Automated Generation of Issue-Reproducing Tests by Combining LLMs and Search-Based Testing
The paper introduces BLAST, a tool that combines large language models with search-based software testing to automatically generate issue-reproducing tests from issue-patch pairs, addressing the common absence of such tests in practice.
Overview
Issue-reproducing tests fail on buggy code and pass once a patch is applied, thus increasing developers' confidence that the issue has been resolved and will not be re-introduced. However, past research has shown that developers often commit patches without such tests, making the automated generation of issue-reproducing tests an area of interest. We propose BLAST, a tool for automatically generating issue-reproducing tests from issue-patch pairs by combining LLMs and search-based software testing (SBST). For the LLM part, we complement the issue description and the patch by extracting relevant context through git history analysis, static analysis, and SBST-generated tests. For the SBST part, we adapt SBST for generating issue-reproducing tests; the issue description and the patch are fed into the SBST optimization through an intermediate LLM-generated seed, which we deserialize into SBST-compatible form. BLAST successfully generates issue-reproducing tests for 151/426 (35.4%) of the issues from a curated Python benchmark, outperforming the state-of-the-art (23.5%).

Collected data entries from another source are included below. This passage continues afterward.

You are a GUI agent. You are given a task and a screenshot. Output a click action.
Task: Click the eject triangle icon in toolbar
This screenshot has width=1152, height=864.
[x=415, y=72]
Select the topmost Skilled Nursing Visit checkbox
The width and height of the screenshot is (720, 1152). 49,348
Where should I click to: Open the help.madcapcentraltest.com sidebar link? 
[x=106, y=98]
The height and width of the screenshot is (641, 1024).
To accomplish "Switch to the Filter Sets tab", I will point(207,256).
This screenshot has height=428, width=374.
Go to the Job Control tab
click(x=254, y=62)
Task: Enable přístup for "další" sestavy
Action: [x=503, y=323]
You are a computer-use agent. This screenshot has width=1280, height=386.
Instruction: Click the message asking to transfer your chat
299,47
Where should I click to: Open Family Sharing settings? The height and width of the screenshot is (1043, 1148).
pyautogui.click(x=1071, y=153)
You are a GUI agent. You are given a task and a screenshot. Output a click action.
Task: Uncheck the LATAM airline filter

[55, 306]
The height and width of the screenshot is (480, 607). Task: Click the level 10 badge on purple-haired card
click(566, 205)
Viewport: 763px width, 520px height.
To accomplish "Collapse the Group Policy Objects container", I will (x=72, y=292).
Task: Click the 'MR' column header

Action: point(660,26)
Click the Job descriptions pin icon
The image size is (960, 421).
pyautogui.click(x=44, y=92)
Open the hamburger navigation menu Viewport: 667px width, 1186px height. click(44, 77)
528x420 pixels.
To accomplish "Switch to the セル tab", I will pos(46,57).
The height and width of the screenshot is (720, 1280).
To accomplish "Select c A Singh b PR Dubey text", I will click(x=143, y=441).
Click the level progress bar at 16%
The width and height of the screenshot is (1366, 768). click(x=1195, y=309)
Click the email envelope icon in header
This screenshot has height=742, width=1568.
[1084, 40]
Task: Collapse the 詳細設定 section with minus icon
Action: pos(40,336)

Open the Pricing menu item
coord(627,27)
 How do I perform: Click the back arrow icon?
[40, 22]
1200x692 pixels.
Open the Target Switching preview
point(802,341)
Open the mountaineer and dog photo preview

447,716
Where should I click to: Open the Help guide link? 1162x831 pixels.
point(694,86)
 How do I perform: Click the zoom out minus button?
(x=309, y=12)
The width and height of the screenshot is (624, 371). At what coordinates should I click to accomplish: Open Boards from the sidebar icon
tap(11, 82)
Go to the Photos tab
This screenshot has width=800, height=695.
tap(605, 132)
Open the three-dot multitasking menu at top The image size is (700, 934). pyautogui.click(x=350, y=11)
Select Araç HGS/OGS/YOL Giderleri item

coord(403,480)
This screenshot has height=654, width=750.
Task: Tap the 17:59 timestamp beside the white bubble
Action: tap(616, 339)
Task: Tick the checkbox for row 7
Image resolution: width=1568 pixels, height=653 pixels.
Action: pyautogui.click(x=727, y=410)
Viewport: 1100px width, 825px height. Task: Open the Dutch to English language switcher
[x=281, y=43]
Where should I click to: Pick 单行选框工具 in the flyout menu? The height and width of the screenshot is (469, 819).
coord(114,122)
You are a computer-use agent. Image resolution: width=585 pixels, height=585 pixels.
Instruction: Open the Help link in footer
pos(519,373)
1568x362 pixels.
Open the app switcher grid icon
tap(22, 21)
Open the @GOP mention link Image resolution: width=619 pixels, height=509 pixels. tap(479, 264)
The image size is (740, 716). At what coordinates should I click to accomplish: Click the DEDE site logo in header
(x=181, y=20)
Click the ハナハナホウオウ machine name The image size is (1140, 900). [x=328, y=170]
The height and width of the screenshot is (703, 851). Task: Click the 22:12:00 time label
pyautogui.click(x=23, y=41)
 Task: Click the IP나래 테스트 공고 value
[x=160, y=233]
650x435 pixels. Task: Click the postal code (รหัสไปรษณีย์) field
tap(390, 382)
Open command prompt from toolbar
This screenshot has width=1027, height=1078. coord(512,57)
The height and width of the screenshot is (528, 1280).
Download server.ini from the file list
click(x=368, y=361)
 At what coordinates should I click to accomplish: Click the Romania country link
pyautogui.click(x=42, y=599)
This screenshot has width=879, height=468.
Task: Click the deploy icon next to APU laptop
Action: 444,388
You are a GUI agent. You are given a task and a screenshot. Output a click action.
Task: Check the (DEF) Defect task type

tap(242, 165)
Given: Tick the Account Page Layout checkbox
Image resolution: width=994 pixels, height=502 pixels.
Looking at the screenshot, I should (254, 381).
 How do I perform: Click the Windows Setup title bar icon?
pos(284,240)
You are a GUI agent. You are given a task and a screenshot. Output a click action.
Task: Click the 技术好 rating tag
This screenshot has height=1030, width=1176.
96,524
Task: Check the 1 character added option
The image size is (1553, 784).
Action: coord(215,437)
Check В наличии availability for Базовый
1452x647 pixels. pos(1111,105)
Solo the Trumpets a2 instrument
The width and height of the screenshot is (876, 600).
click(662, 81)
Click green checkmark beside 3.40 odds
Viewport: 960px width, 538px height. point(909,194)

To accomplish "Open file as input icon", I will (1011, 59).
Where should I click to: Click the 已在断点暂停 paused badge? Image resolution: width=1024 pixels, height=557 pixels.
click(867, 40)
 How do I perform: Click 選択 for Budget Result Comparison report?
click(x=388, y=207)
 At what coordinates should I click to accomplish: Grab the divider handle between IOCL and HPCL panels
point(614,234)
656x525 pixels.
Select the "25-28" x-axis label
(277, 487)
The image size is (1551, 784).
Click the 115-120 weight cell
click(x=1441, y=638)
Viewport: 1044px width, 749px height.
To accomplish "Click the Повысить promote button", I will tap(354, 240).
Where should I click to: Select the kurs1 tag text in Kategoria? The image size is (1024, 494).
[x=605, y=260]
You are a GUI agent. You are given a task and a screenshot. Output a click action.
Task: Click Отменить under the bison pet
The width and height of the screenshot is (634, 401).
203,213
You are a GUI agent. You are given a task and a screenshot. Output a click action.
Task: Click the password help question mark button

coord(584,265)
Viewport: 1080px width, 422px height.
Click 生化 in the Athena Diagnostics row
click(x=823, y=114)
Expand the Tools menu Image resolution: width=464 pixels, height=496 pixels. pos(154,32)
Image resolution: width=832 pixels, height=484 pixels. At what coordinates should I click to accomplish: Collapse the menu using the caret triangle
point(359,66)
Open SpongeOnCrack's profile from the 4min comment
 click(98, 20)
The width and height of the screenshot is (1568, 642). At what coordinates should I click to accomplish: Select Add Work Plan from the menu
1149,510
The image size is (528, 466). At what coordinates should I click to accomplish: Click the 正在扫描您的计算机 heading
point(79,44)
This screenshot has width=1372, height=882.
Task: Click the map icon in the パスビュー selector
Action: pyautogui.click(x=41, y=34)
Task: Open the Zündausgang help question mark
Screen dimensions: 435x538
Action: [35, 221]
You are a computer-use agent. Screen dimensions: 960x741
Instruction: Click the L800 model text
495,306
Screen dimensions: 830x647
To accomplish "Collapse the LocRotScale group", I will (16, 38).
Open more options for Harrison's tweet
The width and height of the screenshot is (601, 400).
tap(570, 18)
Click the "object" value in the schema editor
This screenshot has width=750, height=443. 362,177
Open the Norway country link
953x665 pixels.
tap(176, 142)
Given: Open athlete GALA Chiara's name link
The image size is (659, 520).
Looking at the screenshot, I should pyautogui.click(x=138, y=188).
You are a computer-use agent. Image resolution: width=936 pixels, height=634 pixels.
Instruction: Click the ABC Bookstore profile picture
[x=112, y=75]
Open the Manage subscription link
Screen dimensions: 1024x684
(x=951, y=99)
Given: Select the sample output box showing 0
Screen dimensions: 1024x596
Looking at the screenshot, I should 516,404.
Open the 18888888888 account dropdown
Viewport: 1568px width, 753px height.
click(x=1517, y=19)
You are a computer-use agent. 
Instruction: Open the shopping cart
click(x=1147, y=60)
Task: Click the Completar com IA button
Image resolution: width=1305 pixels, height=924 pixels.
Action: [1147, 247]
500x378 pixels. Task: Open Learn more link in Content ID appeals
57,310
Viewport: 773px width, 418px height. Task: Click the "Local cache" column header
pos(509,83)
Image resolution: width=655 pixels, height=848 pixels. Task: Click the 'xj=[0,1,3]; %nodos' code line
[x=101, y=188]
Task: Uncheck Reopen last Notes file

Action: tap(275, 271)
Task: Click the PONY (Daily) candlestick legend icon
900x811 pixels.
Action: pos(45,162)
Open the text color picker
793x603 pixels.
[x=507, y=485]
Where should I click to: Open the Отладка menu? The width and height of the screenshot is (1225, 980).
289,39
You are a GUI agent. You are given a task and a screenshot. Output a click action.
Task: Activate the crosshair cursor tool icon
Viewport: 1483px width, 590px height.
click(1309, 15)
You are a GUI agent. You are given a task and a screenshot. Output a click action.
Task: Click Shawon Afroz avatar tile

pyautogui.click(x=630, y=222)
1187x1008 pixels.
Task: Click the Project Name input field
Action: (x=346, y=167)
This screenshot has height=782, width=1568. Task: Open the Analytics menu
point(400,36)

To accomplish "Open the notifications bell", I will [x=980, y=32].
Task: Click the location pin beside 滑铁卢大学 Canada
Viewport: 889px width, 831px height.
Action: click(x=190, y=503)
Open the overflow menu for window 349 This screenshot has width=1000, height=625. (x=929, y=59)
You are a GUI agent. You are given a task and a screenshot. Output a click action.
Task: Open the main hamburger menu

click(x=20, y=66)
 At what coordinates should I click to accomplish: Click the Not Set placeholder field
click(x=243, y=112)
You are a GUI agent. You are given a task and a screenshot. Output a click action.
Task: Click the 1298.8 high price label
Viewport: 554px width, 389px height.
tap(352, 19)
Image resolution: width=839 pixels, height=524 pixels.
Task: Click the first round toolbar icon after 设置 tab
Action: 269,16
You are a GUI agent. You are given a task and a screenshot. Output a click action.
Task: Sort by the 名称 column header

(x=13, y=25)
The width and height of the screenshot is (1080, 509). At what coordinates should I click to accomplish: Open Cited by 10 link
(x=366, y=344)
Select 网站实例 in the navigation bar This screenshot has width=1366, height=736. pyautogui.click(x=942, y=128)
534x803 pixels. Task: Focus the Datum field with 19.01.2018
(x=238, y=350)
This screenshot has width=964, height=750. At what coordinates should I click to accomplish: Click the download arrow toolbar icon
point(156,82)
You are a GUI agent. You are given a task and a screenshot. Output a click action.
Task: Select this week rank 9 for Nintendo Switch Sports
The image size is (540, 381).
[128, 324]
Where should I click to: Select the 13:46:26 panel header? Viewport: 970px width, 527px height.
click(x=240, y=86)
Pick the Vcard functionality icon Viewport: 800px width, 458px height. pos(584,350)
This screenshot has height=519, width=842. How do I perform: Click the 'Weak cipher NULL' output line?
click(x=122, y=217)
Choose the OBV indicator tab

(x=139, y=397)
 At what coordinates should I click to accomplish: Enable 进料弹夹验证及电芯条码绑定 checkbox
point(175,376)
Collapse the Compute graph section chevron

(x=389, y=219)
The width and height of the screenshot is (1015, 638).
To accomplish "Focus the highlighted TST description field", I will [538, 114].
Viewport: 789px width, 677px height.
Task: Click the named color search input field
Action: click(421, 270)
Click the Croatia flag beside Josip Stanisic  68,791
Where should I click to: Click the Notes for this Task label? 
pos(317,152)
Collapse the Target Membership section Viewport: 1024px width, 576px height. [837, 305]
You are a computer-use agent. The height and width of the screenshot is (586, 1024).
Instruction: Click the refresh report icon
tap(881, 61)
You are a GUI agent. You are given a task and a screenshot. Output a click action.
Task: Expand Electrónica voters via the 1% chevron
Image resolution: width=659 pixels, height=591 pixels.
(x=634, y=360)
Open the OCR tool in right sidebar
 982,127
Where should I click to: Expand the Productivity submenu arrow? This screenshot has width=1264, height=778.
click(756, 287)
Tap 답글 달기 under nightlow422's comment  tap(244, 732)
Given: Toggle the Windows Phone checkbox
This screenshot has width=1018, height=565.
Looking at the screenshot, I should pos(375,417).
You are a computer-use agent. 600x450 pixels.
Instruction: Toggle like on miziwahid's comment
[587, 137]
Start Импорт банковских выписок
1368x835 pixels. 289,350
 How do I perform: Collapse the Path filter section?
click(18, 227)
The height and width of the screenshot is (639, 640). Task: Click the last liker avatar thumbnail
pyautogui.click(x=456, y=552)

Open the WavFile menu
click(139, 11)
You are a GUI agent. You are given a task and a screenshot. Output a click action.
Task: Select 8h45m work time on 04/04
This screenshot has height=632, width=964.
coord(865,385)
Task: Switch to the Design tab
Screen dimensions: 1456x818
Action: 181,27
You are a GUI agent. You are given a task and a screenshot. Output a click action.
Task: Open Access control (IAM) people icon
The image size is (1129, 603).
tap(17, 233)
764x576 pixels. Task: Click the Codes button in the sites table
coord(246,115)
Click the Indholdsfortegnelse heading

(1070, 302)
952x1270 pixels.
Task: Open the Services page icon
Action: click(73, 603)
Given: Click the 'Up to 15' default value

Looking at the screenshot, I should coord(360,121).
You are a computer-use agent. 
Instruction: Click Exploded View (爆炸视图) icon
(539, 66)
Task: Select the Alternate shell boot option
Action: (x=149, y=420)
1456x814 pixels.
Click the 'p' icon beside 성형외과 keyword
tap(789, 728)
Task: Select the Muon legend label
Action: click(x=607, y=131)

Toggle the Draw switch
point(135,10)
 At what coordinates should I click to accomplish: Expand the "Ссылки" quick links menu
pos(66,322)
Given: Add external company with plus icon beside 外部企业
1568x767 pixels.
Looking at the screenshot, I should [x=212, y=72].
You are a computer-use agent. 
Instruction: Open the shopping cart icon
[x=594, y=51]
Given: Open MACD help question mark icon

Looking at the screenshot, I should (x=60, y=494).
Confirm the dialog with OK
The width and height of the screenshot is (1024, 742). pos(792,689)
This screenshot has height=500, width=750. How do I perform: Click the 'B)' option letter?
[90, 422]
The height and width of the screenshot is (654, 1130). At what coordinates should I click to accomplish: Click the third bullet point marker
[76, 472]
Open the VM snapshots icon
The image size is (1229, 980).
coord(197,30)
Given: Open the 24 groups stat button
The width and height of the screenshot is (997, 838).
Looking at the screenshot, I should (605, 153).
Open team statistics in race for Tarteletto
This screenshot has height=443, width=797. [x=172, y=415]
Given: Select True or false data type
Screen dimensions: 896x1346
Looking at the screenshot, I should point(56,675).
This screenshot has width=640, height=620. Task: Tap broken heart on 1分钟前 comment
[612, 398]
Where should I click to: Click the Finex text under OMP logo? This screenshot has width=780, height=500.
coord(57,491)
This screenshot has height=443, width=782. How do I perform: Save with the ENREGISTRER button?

Additionally, to measure the real-world impact of BLAST, we built a GitHub bot that runs BLAST whenever a new pull request (PR) linked to an issue is opened, and if BLAST generates an issue-reproducing test, the bot proposes it as a comment in the PR. We deployed the bot in three open-source repositories for three months, gathering data from 32 PRs-issue pairs. BLAST generated an issue-reproducing test in 11 of these cases, which we proposed to the developers. By analyzing the developers' feedback, we discuss challenges and opportunities for researchers and tool builders.